Paths have an inherent relational structure, but pathlib only gives us operations that produce concrete values, not relations you can hold onto as values themselves. In part 1 I discussed some elements of a way out (bidirectional paths and late binding). Here I want to focus on what it would mean to treat connectivity as first-class.
The Problem
After this line:
config = project_root / "config.yaml"
config is just /home/me/myproject/config.yaml. The fact that it was constructed
relative to project_root is gone. You can recover it with config.relative_to(project_root),
but that's a runtime computation requiring project_root to still be in scope, not a preserved
fact about config.
Internally, Path stores segments in _raw_paths, but this doesn't help:
>>> (Path("a") / "b" / "c")._raw_paths
['a', 'b', 'c']
>>> (Path("a/b") / "c")._raw_paths
['a/b', 'c']
>>> (Path("a/b/c"))._raw_paths
['a/b/c']
In these cases you do retain an internal representation of the path you composed under, but as you see below it's quickly lost:
>>> (Path("a/b/c").parent)._raw_paths
['a/b']
>>> (Path("a/b/c").parent / "c")._raw_paths
['a/b', 'c']
The 'raw path' segments only reflect how the path was most recently constructed, not its compositional history.
Operations like .parent lop off the structure and mean you can't rely on it for any kind of
meaningful provenance.
Relations As Variables
Instead of just storing the result, consider if we capture the relation itself:
config = project_root.child("config.yaml")
# config retains its structure:
config.base # -> project_root
config.base_rel # -> Path("config.yaml")
Now config isn't just a string that happens to start with project_root, it stores project_root as the base it was defined relative to.
You could review this, extract it to pass off separately, or more importantly rebase it to recreate
a new path in the same relation:
test_config = config.rebase(test_root)
test_config is "config.yaml" relative to test_root, preserving the relation with a new base.
This seems neater than to use a general purpose Path.under(new_parent) (which would not be much
different from the existing pathlib Path.joinpath just read in the opposite direction).
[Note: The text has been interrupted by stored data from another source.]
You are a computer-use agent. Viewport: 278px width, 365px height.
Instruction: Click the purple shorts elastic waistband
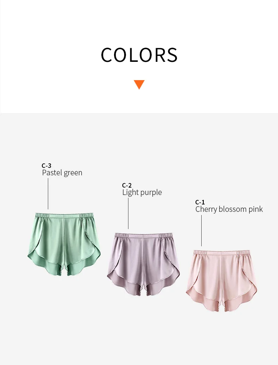(144, 235)
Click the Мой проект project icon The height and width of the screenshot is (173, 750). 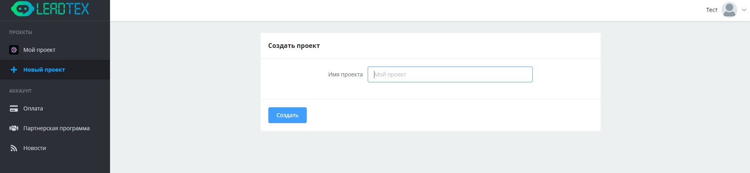coord(14,50)
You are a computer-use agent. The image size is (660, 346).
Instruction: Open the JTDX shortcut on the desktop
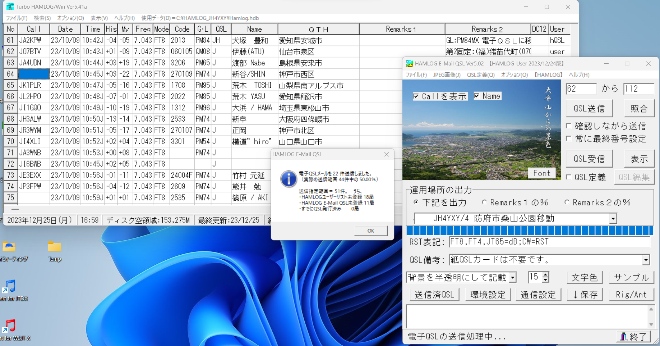(9, 287)
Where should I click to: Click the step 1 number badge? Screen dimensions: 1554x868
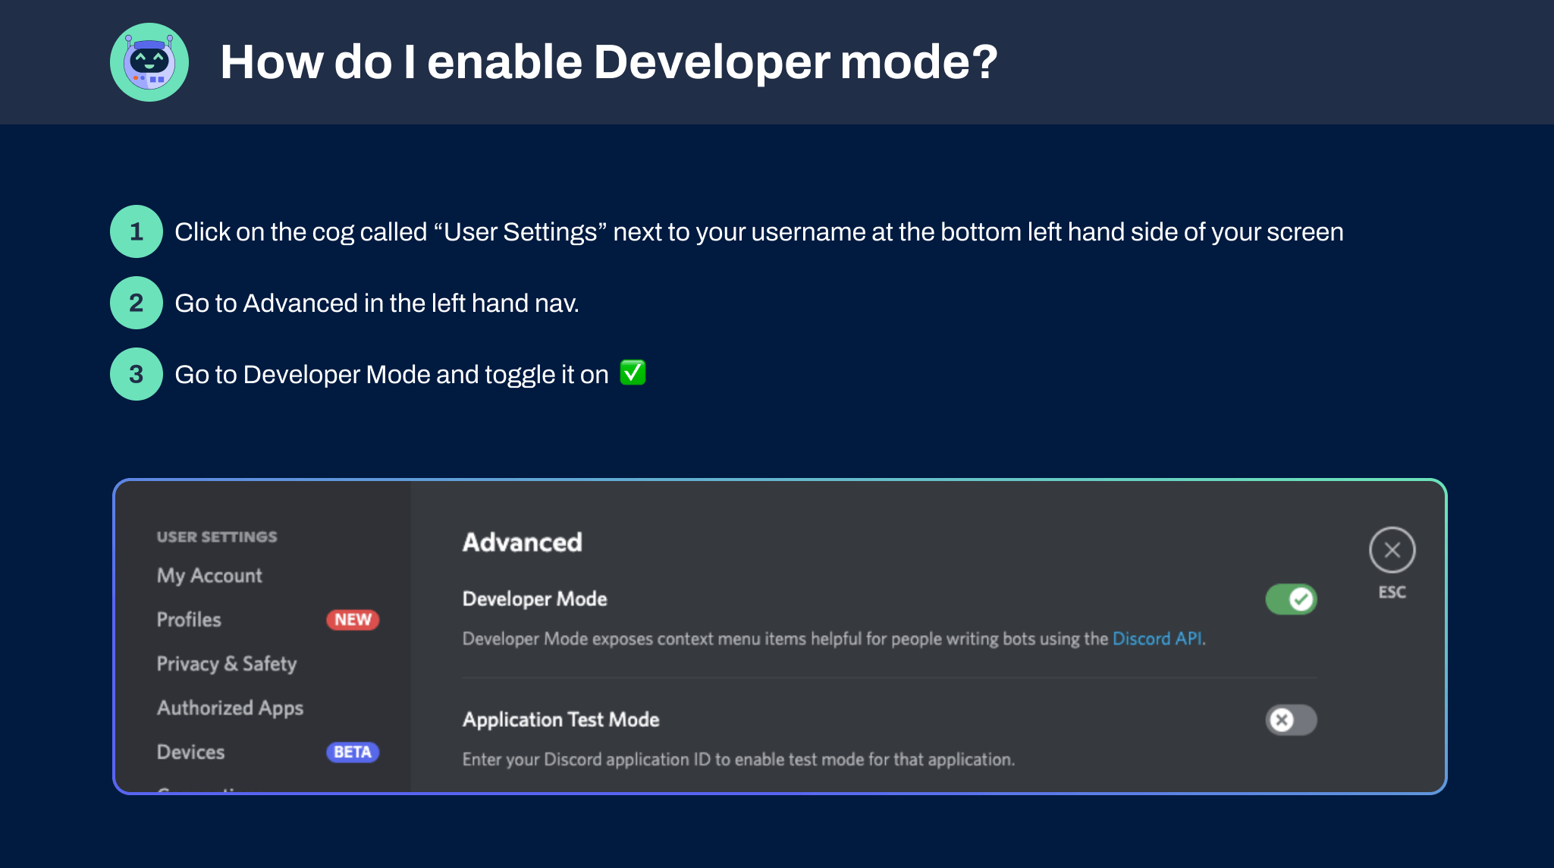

That is,
having to extract and then chain adds another operation rather than operating on an implied base:
test_config = config.base_rel.under(test_root)
This connects directly to the late binding idea from part 1. A PathVar is an unresolved anchor;
a connected path is a relation waiting for its anchor to be supplied or substituted.
Sibling and Cousin Relations
The same principle applies to lateral relations:
Root = PathVar("Root") # Named, like a TypeVar
csv_in = Root / "data" / "input.csv"
schema = csv_in.sibling("schema.json") # csv_in.parent / "schema.json", but relationally
Here schema is not Root / "data" / "schema.json": it's defined in terms of csv_in,
not Root directly. When you bind Root, both can be collected from it:
path_config = {Root: Path("/tmp/proj")}
csv_in.collect(path_config) # -> /tmp/proj/data/input.csv
schema.collect(path_config) # -> /tmp/proj/data/schema.json
The paths dictionary here operates like a dataclass or Pydantic model that provides an
instantiation of the PathVar (which operates like a TypeVar). It doesn't look that great but the
general idea is there: it uses type annotations at runtime to concretise the symbolic late binding
path fragment.
Put simply, you can express relative paths without collapsing everything down to primitive strings under the hood.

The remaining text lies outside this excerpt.